See what you like, and see what the song need for that bit. Maybe not everyone has to play 16th notes including the drummer. he can be playing hard hits at 4th notes with the bass, and even one of the guitars too and jsut leave the other guitar going nuts at 16th for a few bars and latter everyone joins him..... dunno, just try, experiment and good luck

\m/


----------



## Nick (Jun 4, 2015)

i generally play 8ths for fast 16th drum/guitar parts. Sometimes you can find an alternate rhythm with drum accents that you can play along to that sounds cool but if its just straight blasting as black metal tends to be with minimum fills and accents i'd just go with 8ths to keep it solid sounding


----------



## Veldar (Jun 5, 2015)

the bassist from deafheaven plays 8ths instead of 16ths, sounds fine to me.


----------



## NeglectedField (Jun 10, 2015)

Ah, a Winterfylleth fan I see!

I'd say go for 8ths rather than 16ths, it'll give you a clearer, more driving and more stable sound.


----------



## 7stringDemon (Jun 10, 2015)

Honestly dude, it's your metal. You can have the bass playing a major scale bassline in the wrong key and timing if you really want.


----------



## Michael_Ten (Jun 10, 2015)

You're recording bass for a black metal album? Here's what you do:
1. plug bass in to Line 6 Spider amp
2. turn on "insane" channel and turn distortion up to 10
3. play low E string as fast as possible
4. release album


----------



## DXL (Jun 10, 2015)

I would go for gallops or 8ths if playing 16th notes


----------



## KailM (Jun 11, 2015)

NeglectedField said:


> Ah, a Winterfylleth fan I see!
> .



Hellz yes! They are a huge inspiration for me in terms of their overall great production (yet still unarguably black metal) and songwriting. I'm really trying to get a production quality more on their end of the spectrum as opposed to the early 90s no-bass/treble cranked production. However, my songs are different from their style somewhat. I'm trying to blend a little bit of death metal style and tone into it as well. However, this first song I've recorded is pure black metal with ambient passages.

***

Overall, thanks to everyone for their input -- it's been very informative!

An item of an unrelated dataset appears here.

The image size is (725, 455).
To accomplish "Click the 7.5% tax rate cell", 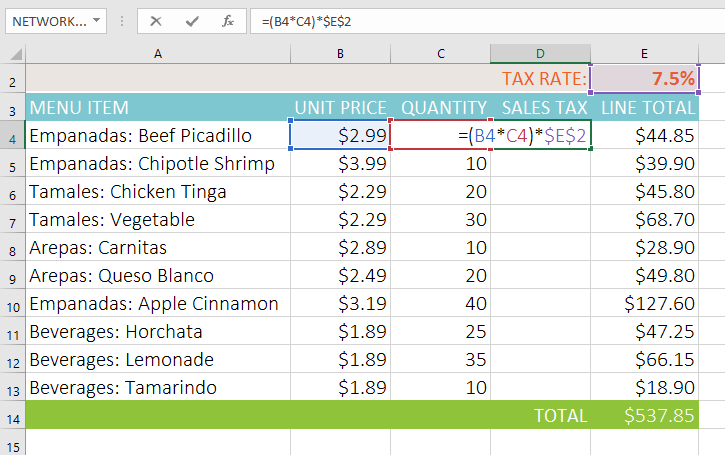I will click(643, 79).
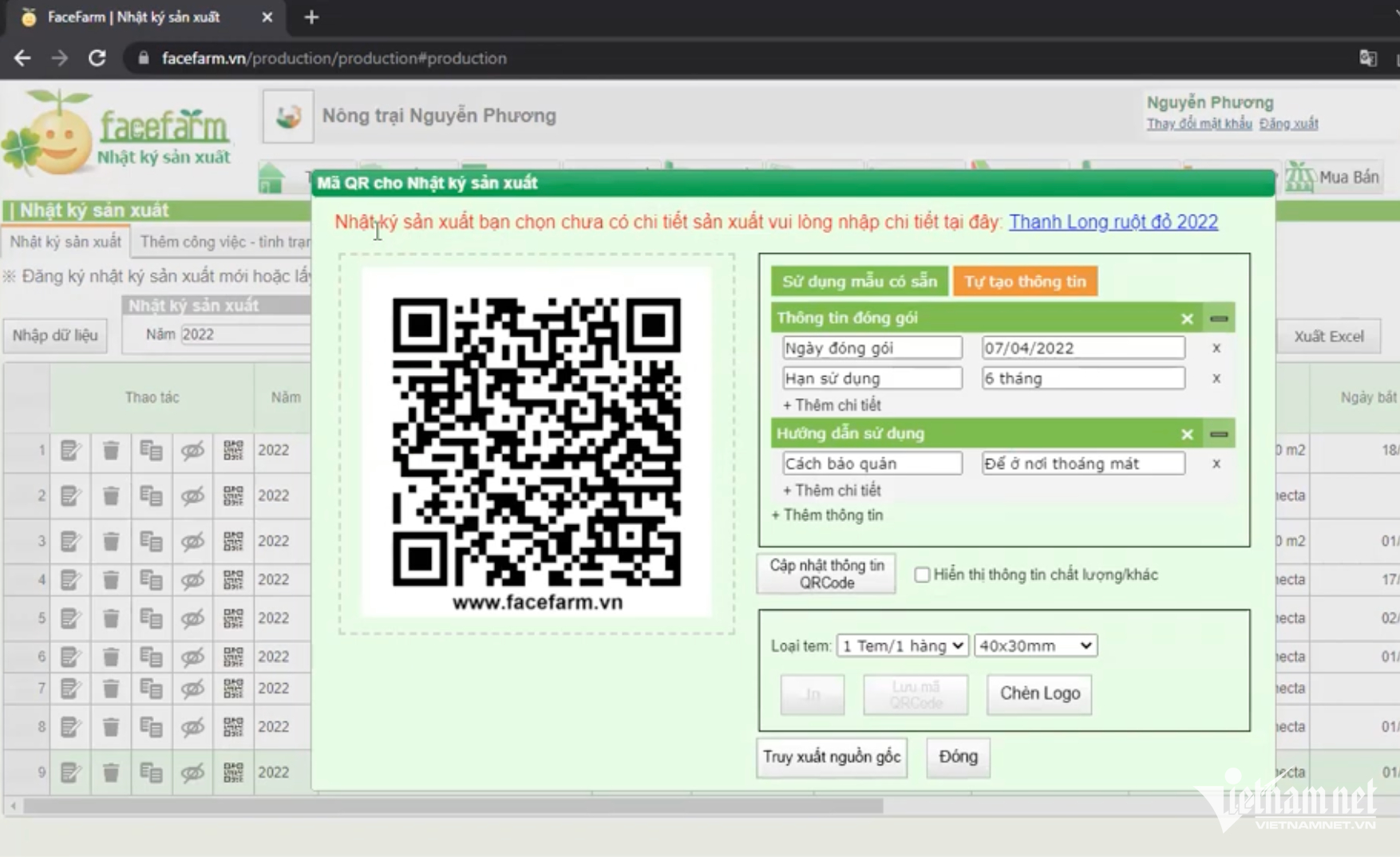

I am done laying down the bass tracks now. In the end, I went with straight-up 16th-note tremelo picking after all to match the guitar tracks. I recorded one clean take and then copied it and added distortion to the second track. This song is primarily composed of a simplistic Darkthrone-esque blast beat and tremelo picked riff progression. There is a section right at the end where it slows down and gets heavier, and there I actually played a groove on the bass which sounds great. But for the rest of the song, I didn't want to hear much of the attack on the bass or really any kind of a groove -- so I just filled in the bottom end a bit by playing along with the guitars.

But for some of my next songs that I intend to record, I will be visiting the information in this thread again.

Thanks again, everyone!


----------



## Herrick (Jun 11, 2015)

Sometimes, playing half the notes the guitars play can give the bass more solidity, definition, and presence.


----------



## tomcat ha (Oct 19, 2015)

the idea that bass isnt present in norwegian black metal is actually wrong. It just sounds very different from what a bass guitar typically would sound like. 
Personally i do whatever what fits best with the riff in terms of playing. Sometimes i play in harmony sometimes i don't. Sometimes i play root notes sometimes i go do something very different.


----------



## crg123 (Oct 19, 2015)

Nvm


----------



## The Omega Cluster (Oct 19, 2015)

I think most BM bass player play 8th notes when tremolo picking. That or you can get a bit inventive and play a cool groove, like Ne Obliviscaris.


----------



## Bloodshredder (Oct 19, 2015)

Depends on what sounds best. With 16th, try around and start with 16th. You can try faster (lol) and slower. 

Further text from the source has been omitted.